Withdrawing her hands, Alex plucked the napkin from her lap and dabbed delicately at the corners of her mouth with it. The food she had eaten lay heavy in her stomach and the wine lent a blushing warmth to her cheeks. She stood, walking the short length of the table to stand beside Jim. Resting one hand on his shoulder, she leant in close to whisper in his ear. "Why don't we go somewhere more private?"

Keats needed to further persuasion.

* * *

The blindfold was pulled none too gently from Gene's eyes. A few long seconds of further blindness followed as his eyes struggled to adjust to the sudden flood of light and colour. When his vision cleared enough to reveal the identity of the man standing in front of him, he lunged violently forwards to attack. Secured to the chair as he was, Gene toppled it forwards and would have ended up flat on his face, had not his captor reached out to steady the chair.

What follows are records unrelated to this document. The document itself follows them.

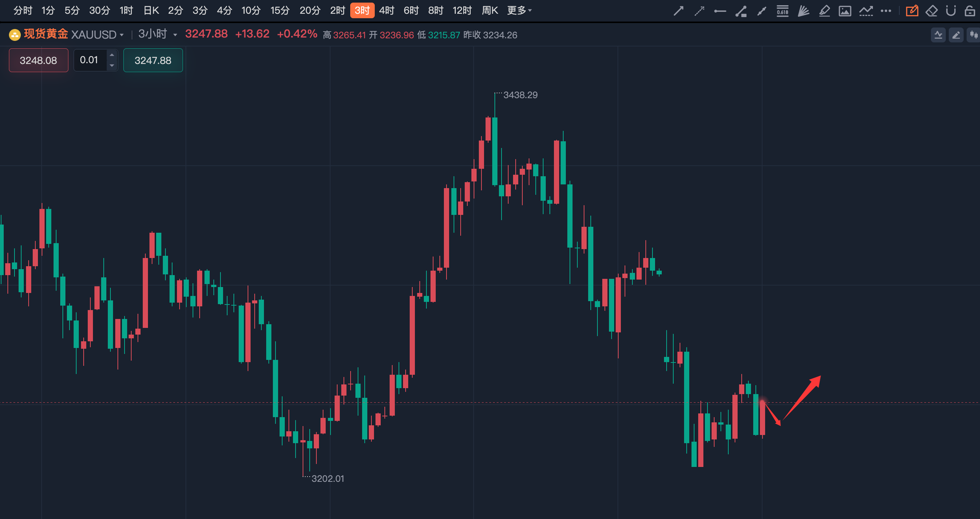Viewport: 980px width, 519px height.
Task: Increase lot size with up stepper arrow
Action: [112, 55]
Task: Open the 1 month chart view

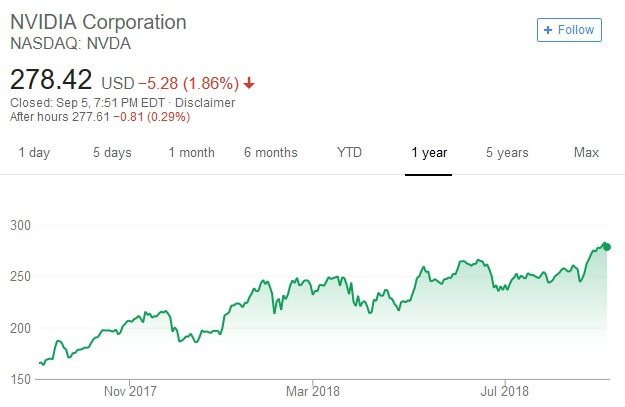Action: point(191,153)
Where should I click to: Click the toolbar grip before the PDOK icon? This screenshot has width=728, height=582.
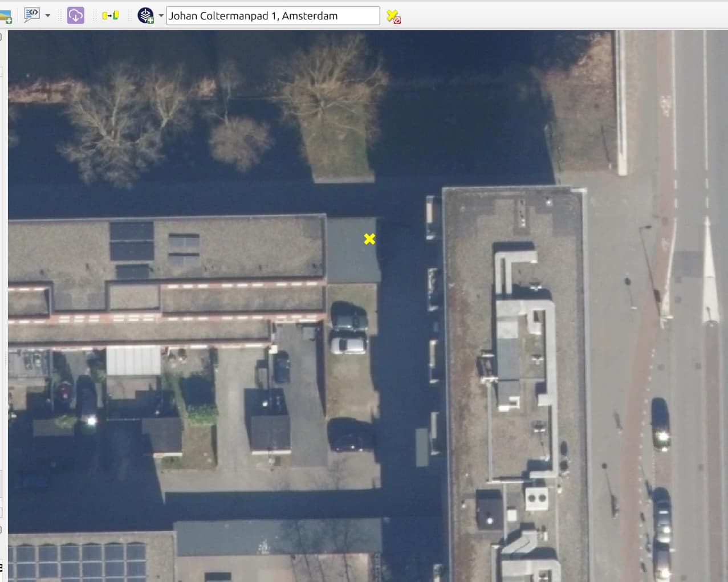[130, 15]
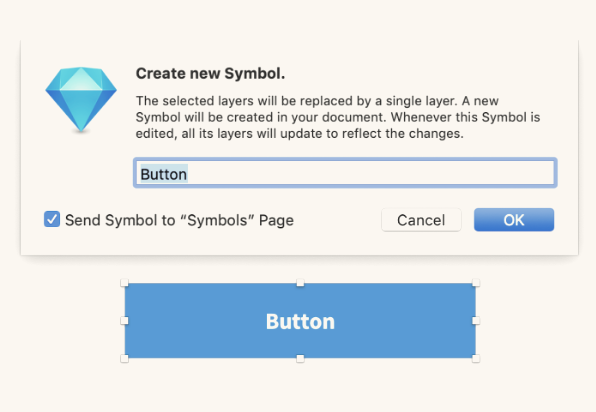Image resolution: width=596 pixels, height=412 pixels.
Task: Click the Sketch diamond app icon
Action: [x=81, y=100]
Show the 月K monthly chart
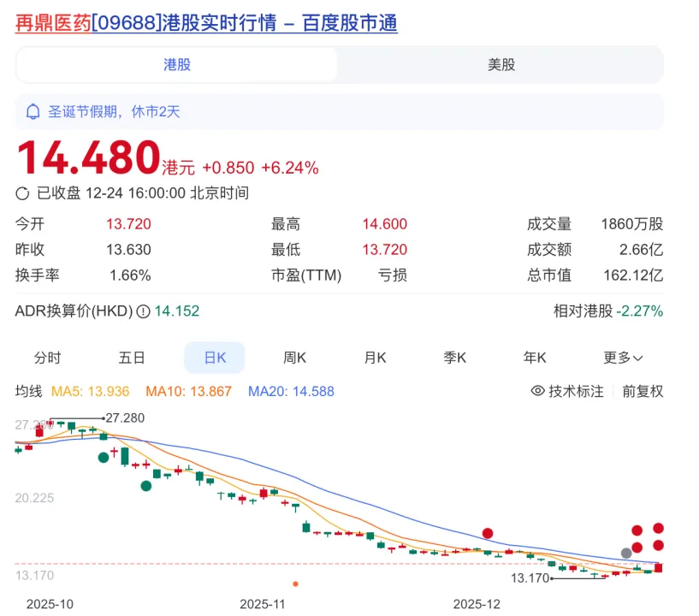This screenshot has width=699, height=616. [x=376, y=358]
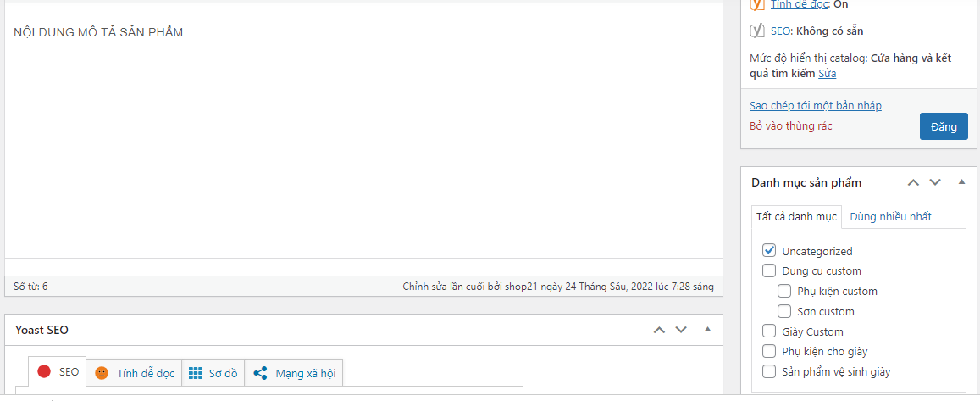Move Yoast SEO panel up

point(660,330)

"Robert, you bastard coward!" Gene huffed, pulling indignantly at the ropes that held him. "Untie me and we'll sort this out properly, _mano el mano_."

"Oh I don't think so, Gene," smirked the missing DI, now found but still in unknown whereabouts.

Gene sank back and regarded the DI through speculative, half-lidded eyes. "Why?" He was not referring to the refusal of freedom.

"Because what does it matter, the things I do or don't do? None of this is real."

Gene considered this statement for a moment and then sagely opined "Oh joy, I've been kidnapped by a bloody loony tune."

"No," the DI grinned – a quick, feral baring of the teeth – "no I'm not, you see, _mate_. Just hear me out a second and then we'll decide who the bloody loony tune here is, yeah?" Still with that smile resting dangerously on his lips, he walked up to Gene, who flinched despite himself as Robert planted one foot on the space of chair between the Guv's legs and leant down towards him.

"I dug up your corpse, Gene," the DI confided in a harsh stage whisper as he absentmindedly straightened the lapels of the Guv's jacket. Gene glared squarely back at his tormentor, not even recoiling from the smell of death and decay that rode towards him on the man's breath.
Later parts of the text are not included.